Billy Ivison

Personal information
- Full name: William Harold Ivison
- Born: 5 June 1920 Hensingham, England
- Died: 12 March 2000 (aged 79) Hensingham, England

Playing information
- Weight: 13 st 7 lb (86 kg)
- Position: Loose forward
Club
| Years | Team | Pld | T | G | FG | P |
| 1945–1959 | Workington Town | 385 | 63 | 8 | 0 | 205 |
Representative
| Years | Team | Pld | T | G | FG | P |
| 1947–1957 | Cumberland | 13 | 3 | 0 | 0 | 9 |
| 1949–1952 | England | 4 | 0 | 0 | 0 | 0 |
| 1952 | Great Britain | 1 | 0 | 0 | 0 | 0 |

Coaching information
Club
| Years | Team | Gms | W | D | L | W% |
|  | Workington Town |  |  |  |  |  |
- Source:

Association football career

Senior career*
- Years: Team / Apps / (Gls)
- 1945: Gillingham / 1

= Billy Ivison =

English rugby league player (1920–2000)

William Harold Ivison (5 June 1920 – 12 March 2000) was an English professional association football and rugby league footballer who played in the 1940s and 1950s. He played club level association football for Gillingham F.C., and representative level rugby league (RL) for Great Britain, England and Cumberland and at club level for Workington Town, as a .

==Background==
Ivison was born in Hensingham, Cumberland, England, and he died aged 79 in Hensingham, Cumbria, England.

==Playing career==
===Club career===
Ivison played and won the Lance Todd Trophy in Workington Town's 18–12 victory over Featherstone Rovers in the 1952 Challenge Cup Final during the 1951–52 season at Wembley Stadium, London on Saturday 19 April 1952, in front of a crowd of 72,093, and played loose forward in the 12–21 defeat by Barrow in the 1955 Challenge Cup Final during the 1954–55 season at Wembley Stadium, London on Saturday 30 April 1955, in front of a crowd of 66,513.
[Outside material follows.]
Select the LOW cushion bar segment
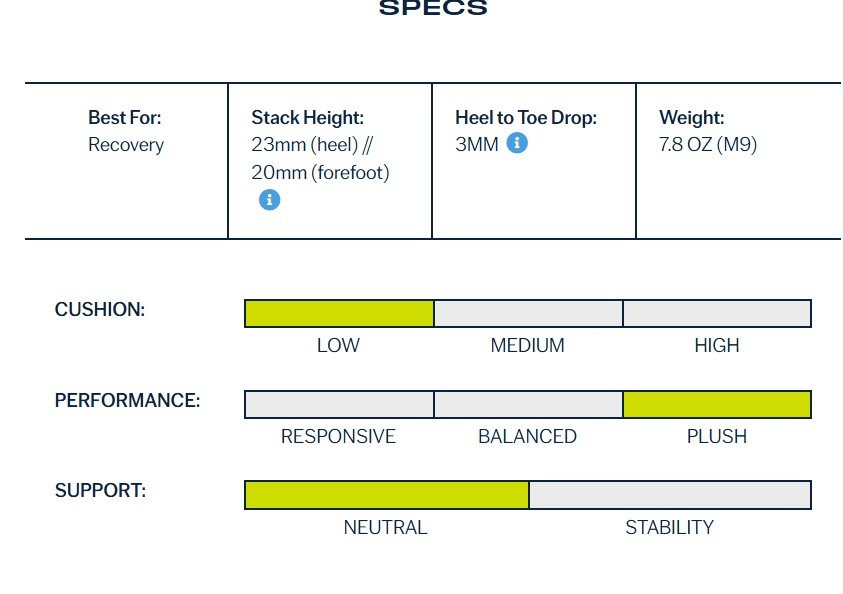 [339, 313]
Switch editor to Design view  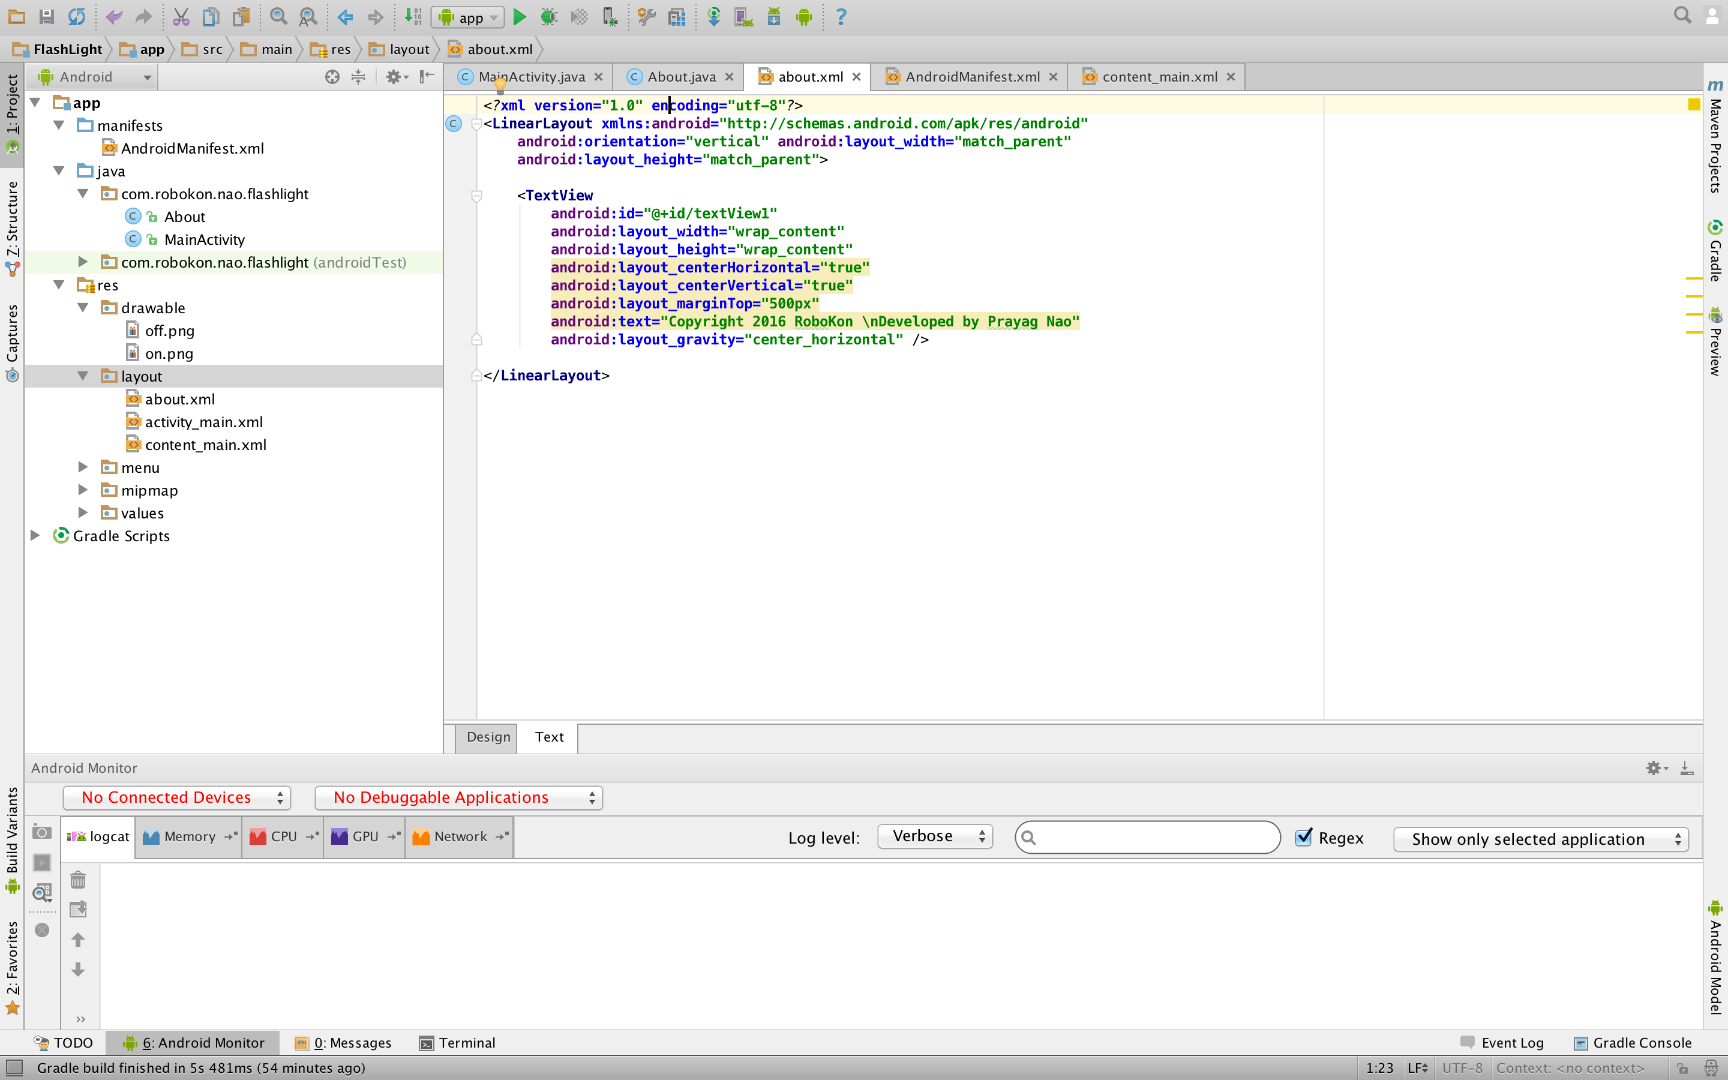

===Representative honours===
Ivison won caps for England while at Workington Town in 1949 against Wales, and Other Nationalities, in 1951 against Other Nationalities, in 1952 against Other Nationalities.

Ivison represented Great Britain while at Workington Town in 1952 against France (non-Test matches).

Along with William "Billy" Banks, Edward "Ted" Cahill, Gordon Haynes, Keith Holliday, Robert "Bob" Kelly, John McKeown, George Parsons and Edward "Ted" Slevin, Ivison's only Great Britain appearances came against France prior to 1957, these matches were not considered as Test matches by the Rugby Football League, and consequently caps were not awarded.

Ivison represented Cumberland while at Workington Town. He played loose forward, and scored a try in Cumberland's 5–4 victory over Australia in the 1948–49 Kangaroo tour of Great Britain and France match at the Recreation Ground, Whitehaven on Wednesday 13 October 1948, in front of a crowd of 8,818.

==Honoured in Workington==
Ivison Lane in Workington is named after Ivison.